* **Aufgabenstellung**:
Ändere in den Daten von der Zeile mit „Screen dimensions: 1533x1005“ bis zur Zeile mit „[x=1318, y=37]“ den Ausdruck „gear icon“ in „cog icon“ und gib nur diese Zeilen sonst unverändert wieder. Lass die Bilder in der Antwort weg.

═════ Daten ═════

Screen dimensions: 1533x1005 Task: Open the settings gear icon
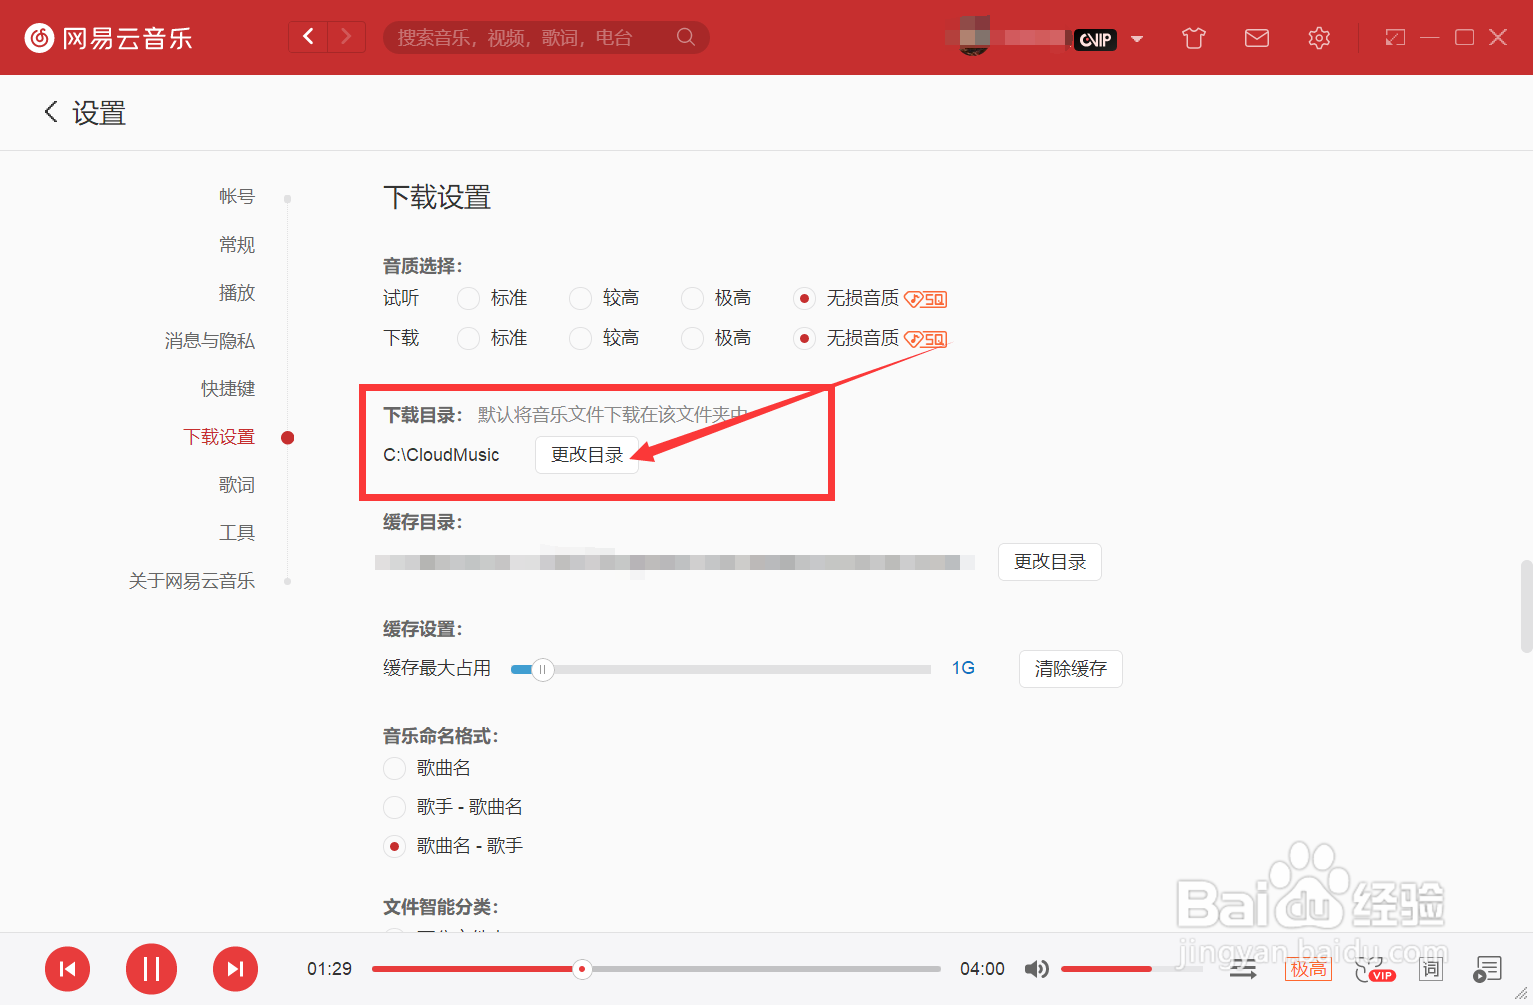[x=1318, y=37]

═════
═════ Daten ═════

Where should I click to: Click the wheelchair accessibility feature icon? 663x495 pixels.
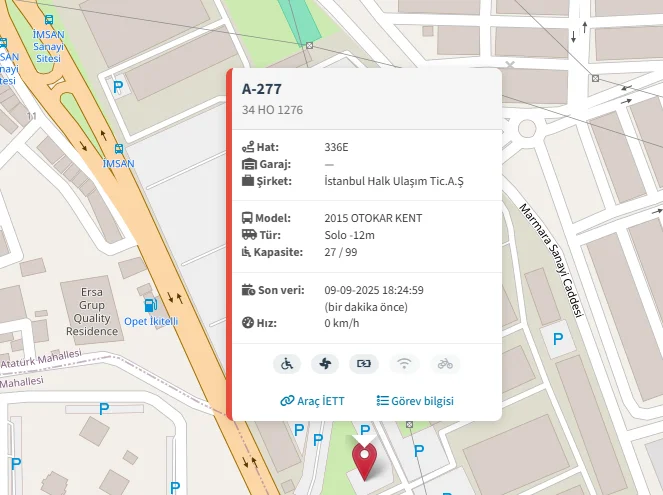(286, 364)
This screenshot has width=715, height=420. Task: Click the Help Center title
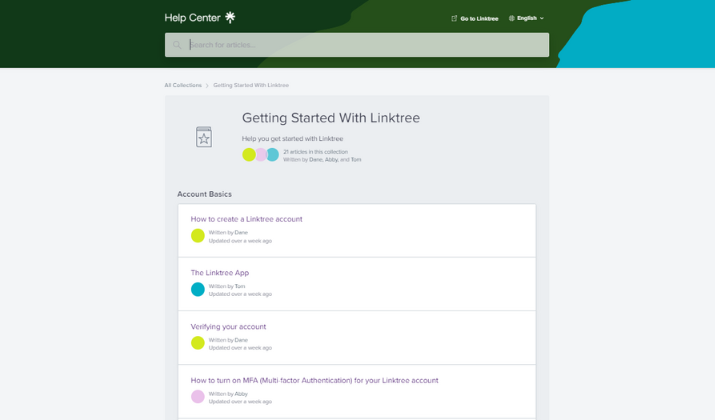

═════

* **Vollständige Antwort**:
Screen dimensions: 1533x1005 Task: Open the settings cog icon
[x=1318, y=37]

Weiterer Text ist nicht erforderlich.